When you walk around in Qualicum Beach, how do you see the history of the town reflected in its streets?
“Working on this tour does add another dimension to my environment altogether. I can’t tell you the number of times I walked by the Oceanside Pizza. Even when it was called the Sawmill Restaurant, I just thought ‘old building,’ and walked by,” said Brendon.
“Then when I found out that building was actually built in 1913, and that it was billiard hall down below, and a boarding house up above, and that it was the gathering place for all the sawyers and loggers. It was wild, and rambunctious. Every time I walk past it now, I look at it in a new way.
If you look at the old floors there, you can tell that it’s a really old building… They’ve been walked on so much, they’ve got that high sheen to them. It’s been many things, that particular location,” said Brendon.
The building Brendon mentioned was first a billiard hall, then a general store.
It’s also been a taxi stand, a beauty salon and an Edelweiss restaurant in the 1980s.
“Just knowing the history of places really does give me a new perspective,” said Brendon.

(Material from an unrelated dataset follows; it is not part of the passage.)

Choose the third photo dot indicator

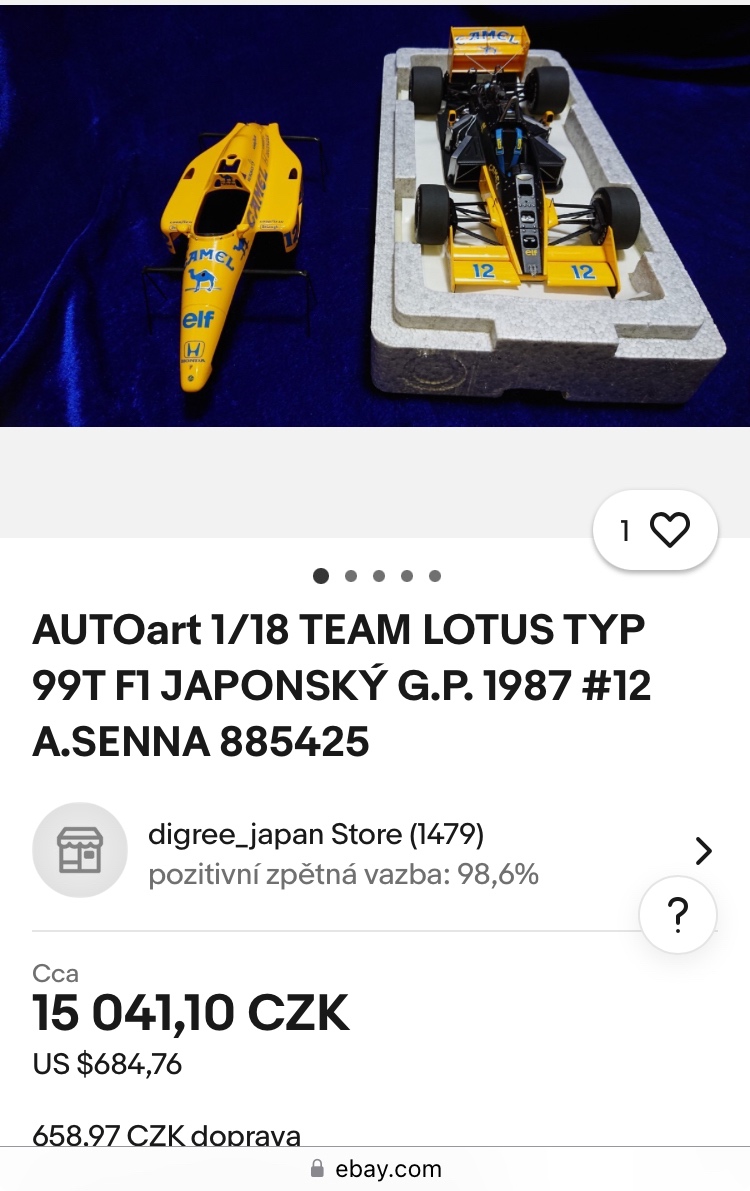tap(378, 576)
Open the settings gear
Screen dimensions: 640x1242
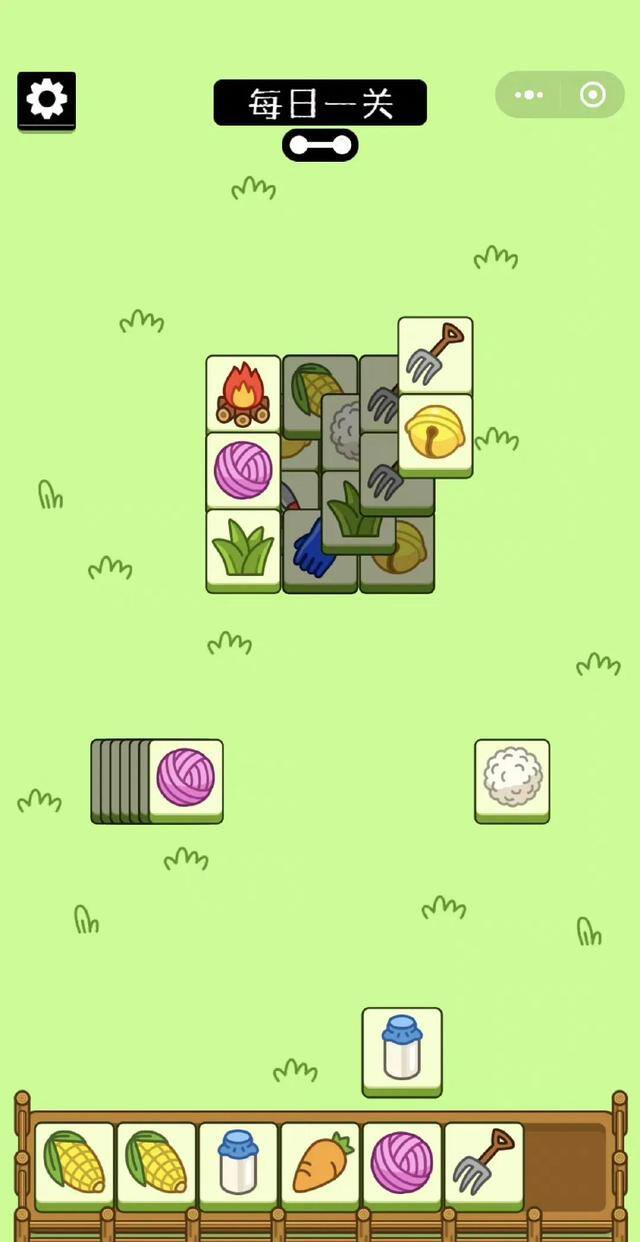pyautogui.click(x=46, y=99)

What do you see for the future of Qualicum Beach?
“I think that eventually there’s going to have to be more in the way of multi-unit dwellings… I just think that real estate being the way it is now, it’s such a desirable place to live. The [town] is becoming more and more unaffordable. I don’t see it becoming citified … but I think that sort of a multi-unit building will take the place of a lot of the single family.”
“I also think that whoever is in charge will do what they can to preserve heritage buildings and sites. I do believe that they will do that. Because people come here for a reason. They like that it’s small. They like that it has some sort of that old small town feel to it…. But at the same time, acknowledge that times are changing, and in order for a town to remain viable, it has to keep up with the times. And part of that is taking a really hard look at housing, and changing the zoning, whatever has to be done,” said Brendon.
Why is it important to know and share this history?
To Brendon, history adds another dimension.
“I think it gives people a certain perspective on their own lives, to know that they’re part of a continuum. I also think that learning [things like] the efforts of the volunteers, it makes people appreciate their environment more,” said Brendon.
“People like it because it explains things for them. They might have heard of the hermit of Qualicum Beach, but they never really knew much about him… it brings the past to life. People see these things, and there’s a curiosity there, and the tour answers those questions for them,” she said.
“Also, I think it’s just fun to hear about the way things used to be, because it’s so different now. Through the stories that I tell, I hope to place the pioneers that people have heard about in their settings.”